Top of Data
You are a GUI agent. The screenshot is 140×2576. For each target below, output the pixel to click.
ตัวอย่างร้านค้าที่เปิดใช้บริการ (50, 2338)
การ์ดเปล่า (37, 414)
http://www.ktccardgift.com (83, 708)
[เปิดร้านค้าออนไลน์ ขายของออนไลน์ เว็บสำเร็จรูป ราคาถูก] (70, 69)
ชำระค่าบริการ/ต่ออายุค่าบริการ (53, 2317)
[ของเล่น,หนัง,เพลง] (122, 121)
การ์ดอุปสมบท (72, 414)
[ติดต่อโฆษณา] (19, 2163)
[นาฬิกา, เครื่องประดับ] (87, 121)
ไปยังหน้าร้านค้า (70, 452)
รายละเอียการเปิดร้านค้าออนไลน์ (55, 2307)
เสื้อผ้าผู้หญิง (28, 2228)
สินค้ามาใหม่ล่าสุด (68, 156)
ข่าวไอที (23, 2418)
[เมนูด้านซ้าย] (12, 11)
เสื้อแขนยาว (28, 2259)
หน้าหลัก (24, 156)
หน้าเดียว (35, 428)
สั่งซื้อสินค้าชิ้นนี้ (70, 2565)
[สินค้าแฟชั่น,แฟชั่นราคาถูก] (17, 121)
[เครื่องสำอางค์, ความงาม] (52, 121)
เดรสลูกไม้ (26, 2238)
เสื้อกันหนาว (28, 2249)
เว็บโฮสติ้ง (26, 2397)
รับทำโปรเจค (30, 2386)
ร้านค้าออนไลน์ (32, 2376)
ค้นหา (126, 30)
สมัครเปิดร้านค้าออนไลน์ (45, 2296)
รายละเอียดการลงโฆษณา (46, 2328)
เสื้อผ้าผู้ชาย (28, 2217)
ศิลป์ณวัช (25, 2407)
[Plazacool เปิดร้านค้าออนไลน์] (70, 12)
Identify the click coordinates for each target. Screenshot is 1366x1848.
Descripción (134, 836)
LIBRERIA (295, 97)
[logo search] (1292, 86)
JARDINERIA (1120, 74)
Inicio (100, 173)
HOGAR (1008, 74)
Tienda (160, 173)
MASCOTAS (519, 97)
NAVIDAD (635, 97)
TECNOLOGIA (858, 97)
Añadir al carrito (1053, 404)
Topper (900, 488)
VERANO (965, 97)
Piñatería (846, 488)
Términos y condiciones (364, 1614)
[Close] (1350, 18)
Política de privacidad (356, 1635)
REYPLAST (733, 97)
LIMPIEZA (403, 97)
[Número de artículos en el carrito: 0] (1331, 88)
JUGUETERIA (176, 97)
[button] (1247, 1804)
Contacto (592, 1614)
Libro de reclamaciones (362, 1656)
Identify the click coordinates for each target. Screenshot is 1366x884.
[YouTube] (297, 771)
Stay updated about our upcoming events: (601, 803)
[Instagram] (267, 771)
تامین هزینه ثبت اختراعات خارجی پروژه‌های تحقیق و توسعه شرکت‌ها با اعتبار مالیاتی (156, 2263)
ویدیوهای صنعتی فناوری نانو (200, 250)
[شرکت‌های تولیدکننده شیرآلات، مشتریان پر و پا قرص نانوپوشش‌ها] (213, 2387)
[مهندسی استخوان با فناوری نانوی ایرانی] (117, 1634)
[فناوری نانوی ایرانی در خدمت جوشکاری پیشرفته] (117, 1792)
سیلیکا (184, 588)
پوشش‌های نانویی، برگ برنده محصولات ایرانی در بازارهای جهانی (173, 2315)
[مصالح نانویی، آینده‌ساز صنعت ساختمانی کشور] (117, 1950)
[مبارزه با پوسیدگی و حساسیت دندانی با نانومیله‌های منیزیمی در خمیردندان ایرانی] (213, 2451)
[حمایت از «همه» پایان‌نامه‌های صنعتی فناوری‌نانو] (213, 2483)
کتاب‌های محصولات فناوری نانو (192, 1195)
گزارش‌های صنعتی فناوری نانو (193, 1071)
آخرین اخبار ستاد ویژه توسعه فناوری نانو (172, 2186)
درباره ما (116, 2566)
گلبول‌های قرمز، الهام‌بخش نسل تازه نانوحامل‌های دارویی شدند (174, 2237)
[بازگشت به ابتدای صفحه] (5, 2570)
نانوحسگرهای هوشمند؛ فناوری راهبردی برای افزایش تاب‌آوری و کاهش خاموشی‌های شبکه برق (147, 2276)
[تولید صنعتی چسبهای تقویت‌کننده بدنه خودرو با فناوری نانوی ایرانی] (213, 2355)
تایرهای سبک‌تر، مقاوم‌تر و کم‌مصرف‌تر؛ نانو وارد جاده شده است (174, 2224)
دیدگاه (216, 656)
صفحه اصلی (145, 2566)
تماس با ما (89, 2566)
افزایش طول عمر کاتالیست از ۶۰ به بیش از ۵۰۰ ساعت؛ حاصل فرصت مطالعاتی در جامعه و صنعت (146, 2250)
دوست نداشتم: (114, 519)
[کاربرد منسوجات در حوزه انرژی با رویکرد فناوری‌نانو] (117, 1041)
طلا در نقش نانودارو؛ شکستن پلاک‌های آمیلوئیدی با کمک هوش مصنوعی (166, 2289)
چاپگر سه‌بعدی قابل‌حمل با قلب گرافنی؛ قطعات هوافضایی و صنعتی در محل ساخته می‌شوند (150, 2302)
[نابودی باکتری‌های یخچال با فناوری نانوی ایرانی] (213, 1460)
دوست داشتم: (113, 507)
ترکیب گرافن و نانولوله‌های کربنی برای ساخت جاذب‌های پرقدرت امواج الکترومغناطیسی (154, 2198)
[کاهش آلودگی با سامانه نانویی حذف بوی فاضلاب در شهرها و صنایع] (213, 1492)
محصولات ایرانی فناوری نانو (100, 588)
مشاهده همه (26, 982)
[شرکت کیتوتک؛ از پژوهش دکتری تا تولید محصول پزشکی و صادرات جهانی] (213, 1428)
Bottom of Data
Repeat the records above exactly as they appear.

You are a GUI agent. The screenshot is 140×2576. For each target below, output the pixel to click.
ตัวอย่างร้านค้าที่เปิดใช้บริการ (50, 2338)
การ์ดเปล่า (37, 414)
http://www.ktccardgift.com (83, 708)
[เปิดร้านค้าออนไลน์ ขายของออนไลน์ เว็บสำเร็จรูป ราคาถูก] (70, 69)
ชำระค่าบริการ/ต่ออายุค่าบริการ (53, 2317)
[ของเล่น,หนัง,เพลง] (122, 121)
การ์ดอุปสมบท (72, 414)
[ติดต่อโฆษณา] (19, 2163)
[นาฬิกา, เครื่องประดับ] (87, 121)
ไปยังหน้าร้านค้า (70, 452)
รายละเอียการเปิดร้านค้าออนไลน์ (55, 2307)
เสื้อผ้าผู้หญิง (28, 2228)
สินค้ามาใหม่ล่าสุด (68, 156)
ข่าวไอที (23, 2418)
[เมนูด้านซ้าย] (12, 11)
เสื้อแขนยาว (28, 2259)
หน้าหลัก (24, 156)
หน้าเดียว (35, 428)
สั่งซื้อสินค้าชิ้นนี้ (70, 2565)
[สินค้าแฟชั่น,แฟชั่นราคาถูก] (17, 121)
[เครื่องสำอางค์, ความงาม] (52, 121)
เดรสลูกไม้ (26, 2238)
เสื้อกันหนาว (28, 2249)
เว็บโฮสติ้ง (26, 2397)
รับทำโปรเจค (30, 2386)
ร้านค้าออนไลน์ (32, 2376)
ค้นหา (126, 30)
สมัครเปิดร้านค้าออนไลน์ (45, 2296)
รายละเอียดการลงโฆษณา (46, 2328)
เสื้อผ้าผู้ชาย (28, 2217)
ศิลป์ณวัช (25, 2407)
[Plazacool เปิดร้านค้าออนไลน์] (70, 12)
Identify the click coordinates for each target. Screenshot is 1366x1848.
Descripción (134, 836)
LIBRERIA (295, 97)
[logo search] (1292, 86)
JARDINERIA (1120, 74)
Inicio (100, 173)
HOGAR (1008, 74)
Tienda (160, 173)
MASCOTAS (519, 97)
NAVIDAD (635, 97)
TECNOLOGIA (858, 97)
Añadir al carrito (1053, 404)
Topper (900, 488)
VERANO (965, 97)
Piñatería (846, 488)
Términos y condiciones (364, 1614)
[Close] (1350, 18)
Política de privacidad (356, 1635)
REYPLAST (733, 97)
LIMPIEZA (403, 97)
[Número de artículos en el carrito: 0] (1331, 88)
JUGUETERIA (176, 97)
[button] (1247, 1804)
Contacto (592, 1614)
Libro de reclamaciones (362, 1656)
Identify the click coordinates for each target. Screenshot is 1366x884.
[YouTube] (297, 771)
Stay updated about our upcoming events: (601, 803)
[Instagram] (267, 771)
تامین هزینه ثبت اختراعات خارجی پروژه‌های تحقیق و توسعه شرکت‌ها با اعتبار مالیاتی (156, 2263)
ویدیوهای صنعتی فناوری نانو (200, 250)
[شرکت‌های تولیدکننده شیرآلات، مشتریان پر و پا قرص نانوپوشش‌ها] (213, 2387)
[مهندسی استخوان با فناوری نانوی ایرانی] (117, 1634)
[فناوری نانوی ایرانی در خدمت جوشکاری پیشرفته] (117, 1792)
سیلیکا (184, 588)
پوشش‌های نانویی، برگ برنده محصولات ایرانی در بازارهای جهانی (173, 2315)
[مصالح نانویی، آینده‌ساز صنعت ساختمانی کشور] (117, 1950)
[مبارزه با پوسیدگی و حساسیت دندانی با نانومیله‌های منیزیمی در خمیردندان ایرانی] (213, 2451)
[حمایت از «همه» پایان‌نامه‌های صنعتی فناوری‌نانو] (213, 2483)
کتاب‌های محصولات فناوری نانو (192, 1195)
گزارش‌های صنعتی فناوری نانو (193, 1071)
آخرین اخبار ستاد ویژه توسعه فناوری نانو (172, 2186)
درباره ما (116, 2566)
گلبول‌های قرمز، الهام‌بخش نسل تازه نانوحامل‌های دارویی شدند (174, 2237)
[بازگشت به ابتدای صفحه] (5, 2570)
نانوحسگرهای هوشمند؛ فناوری راهبردی برای افزایش تاب‌آوری و کاهش خاموشی‌های شبکه برق (147, 2276)
[تولید صنعتی چسبهای تقویت‌کننده بدنه خودرو با فناوری نانوی ایرانی] (213, 2355)
تایرهای سبک‌تر، مقاوم‌تر و کم‌مصرف‌تر؛ نانو وارد جاده شده است (174, 2224)
دیدگاه (216, 656)
صفحه اصلی (145, 2566)
تماس با ما (89, 2566)
افزایش طول عمر کاتالیست از ۶۰ به بیش از ۵۰۰ ساعت؛ حاصل فرصت مطالعاتی در جامعه و صنعت (146, 2250)
دوست نداشتم: (114, 519)
[کاربرد منسوجات در حوزه انرژی با رویکرد فناوری‌نانو] (117, 1041)
طلا در نقش نانودارو؛ شکستن پلاک‌های آمیلوئیدی با کمک هوش مصنوعی (166, 2289)
چاپگر سه‌بعدی قابل‌حمل با قلب گرافنی؛ قطعات هوافضایی و صنعتی در محل ساخته می‌شوند (150, 2302)
[نابودی باکتری‌های یخچال با فناوری نانوی ایرانی] (213, 1460)
دوست داشتم: (113, 507)
ترکیب گرافن و نانولوله‌های کربنی برای ساخت جاذب‌های پرقدرت امواج الکترومغناطیسی (154, 2198)
[کاهش آلودگی با سامانه نانویی حذف بوی فاضلاب در شهرها و صنایع] (213, 1492)
محصولات ایرانی فناوری نانو (100, 588)
مشاهده همه (26, 982)
[شرکت کیتوتک؛ از پژوهش دکتری تا تولید محصول پزشکی و صادرات جهانی] (213, 1428)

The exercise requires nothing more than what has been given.